March 5th, 2019
Absence of Income/Profits Derived from Business is Not Dispositive of Earning Capacity Damage Claims
In the case of Kirkpatrick v. Geico Casualty Company the US District Court for the Western District of Pennsylvania, allowed the question of damages related to the plaintiff’s destruction of earning capacity claim to be submitted to the jury, despite the fact that the plaintiff could not show any loss in business income.
The case involves a first party claim for underinsured motorists’ benefits filed by Ronnie Kirkpatrick and his spouse, Michelle Vensel. At the time of the motor vehicle accident, Mr. Kirkpatrick owned car restoration businesses; however, he had not completed restoration and/or sold any cars by the time of the automobile accident. On the contrary, in the years leading up to the incident, he had only reported losses to the Internal Revenue Service. At trial, Mr. Kirkpatrick testified about his injuries caused by the accident, and how those injuries impacted his ability to perform the manual labor necessary to complete the car restorations and/or sell the cars. Mr. Kirkpatrick’s spouse and business manager, Ms. Vensel, testified based upon the business’ records, it would be reasonable to conclude that the Mr. Kirkpatrick’s businesses’ net loss approximated $2.1 million.
At the conclusion of the plaintiff’s case, Geico asked the court to strike Mr. Kirkpatrick’s past/future loss of earnings claims based on the fact that there was no evidence of lost revenue. The court disagreed, stating that the plaintiff submitted sufficient evidence to get the question of whether he sustained a destruction of earning capacity as a result of the automobile accident. Thereafter, Geico’s expert accountant testified that based upon reasonable certainty, Mr. Kirkpatrick did not lose any monies as a result of the car crash.
On a side note, Geico attempted to introduce of Mr. Kirkpatrick’s smoking history stating that it was relevant because it would have an adverse impact on his future damages’ claim; however, the court disagreed stating that there was no expert testimony to show that Mr. Kirkpatrick’s work/life expectancy was affected by his past/current smoking history. Moreover, during a break in the trial and outside the presence of the jury, the trial court warned plaintiff’s counsel that during the testimony of Geico’s expert, Ms. Vensel was acting inappropriately, i.e. finger wagging, head nodding, big smiles, head shaking left to right, etc., which was a “no-no.”
Upon the conclusion of the presentation of the evidence, the jury awarded Mr. Kirkpatrick $650,000 for past lost earning capacity, $1,820,000 for future lost earning capacity, and $500,000 for past, present, and future pain and suffering, embarrassment and humiliation, and loss of enjoyment of life; and, awarded Ms. Vensel $250,000 for loss of consortium.
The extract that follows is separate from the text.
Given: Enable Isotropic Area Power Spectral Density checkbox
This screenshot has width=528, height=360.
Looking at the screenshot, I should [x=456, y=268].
Following the trial, Geico sought a new trial arguing that the jury’s award for past/future damages was against the manifest weight of the evidence. Geico also argued that the trial court erred in disallowing Mr. Kirkpatrick’s smoking history. Finally, Geico argued that Ms. Vensel’s conduct during the trial was prejudicial to Geico and warranted a new trial.
Regarding plaintiff’s loss of earnings claims, the court cited PA Supreme Court law, which holds that damages for loss of earning capacity arise out of an impairment of that capacity, and not out of a loss earnings. Here, the court determined the fact that plaintiff could not demonstrate a loss of income or profits up to the time of the accident was for the jury to consider but was not dispositive as to whether due to his car wreck related injuries, he sustained a loss of earning power. Moreover, the court held that the jury’s verdict for past/future wage loss was not “unduly” speculative as to warrant vacating the award.
Regarding, the evidence of plaintiff’s smoking history, the court held that a smoking habit unaccompanied by any competent medical evidence that such habit reduces a particular individual’s life expectancy has little probative value. Therefore, it the court’s view evidence of plaintiff’s smoking history was both prejudicial and potentially confusing for the jury and outweighed the probative value of the evidence.
Finally, with respect to Ms. Vensel’s conduct at trial, the court noted that Geico’s counsel did not raise the issue during the trial, and in fact it was the court’s staff that brought the matter to the court’s attention. More importantly, Geico did not poll the jury on whether they noticed Ms. Vensel’s conduct and/or what, if any, her conduct had on their deliberations. Moreover, Geico did not seek a special jury instruction as a result of her conduct. As such, there was not clear and convincing evidence of an adverse party’s engagement in misconduct to warrant a new trial.